2019 kommt es erneut zu massiven Protesten: Grund ist ein neues Auslieferungsgesetz, das die Überstellung von Verdächtigen an Festlandchina erlauben würde. Hier demonstrieren im Juni rund eine Million Menschen dagegen – ein Siebtel der Bevölkerung Hongkongs. Im Juli gehen nach Angaben der Organisatoren sogar bis zu zwei Millionen Hongkongerinnen und Hongkonger auf die Straße.
Hongkongs Hardliner
Am 25. Jahrestag der Rückgabe bekommt Hongkong einen neuen Regierungschef: John Lee (r.) wird am 1. Juli 2022 vereidigt, er übernimmt das Amt von der scheidenden Regierungschefin Carrie Lam (l.).
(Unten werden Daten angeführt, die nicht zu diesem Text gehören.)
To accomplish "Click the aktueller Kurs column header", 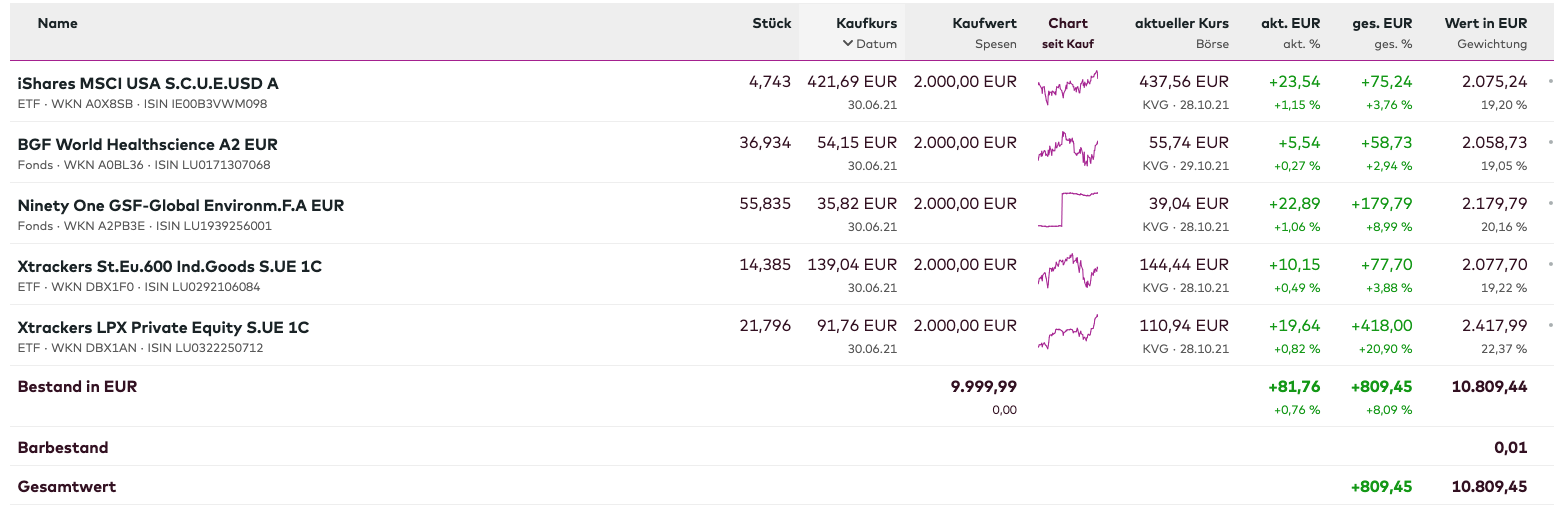I will tap(1181, 23).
Lee gilt als Hardliner und ist berüchtigt für seine Loyalität gegenüber der chinesischen Zentralregierung. Als Sicherheitsminister Hongkongs war er an der Niederschlagung mehrerer Proteste beteiligt.
Resignation statt Revolte
In diesem Jahr wird es wohl erstmalig keine Demonstrationen am Jahrestag der Übergabe geben: Die pro-demokratischen Proteste sind zum Erliegen gekommen. Zum einen wegen der strikten Restriktionen im Zuge der Corona-Pandemie, zum anderen wegen des Sicherheitsgesetzes, das 2020 in Kraft trat. Kritische Stimmen sind verstummt, zahlreiche Oppositionelle haben die Stadt verlassen oder sitzen in Haft.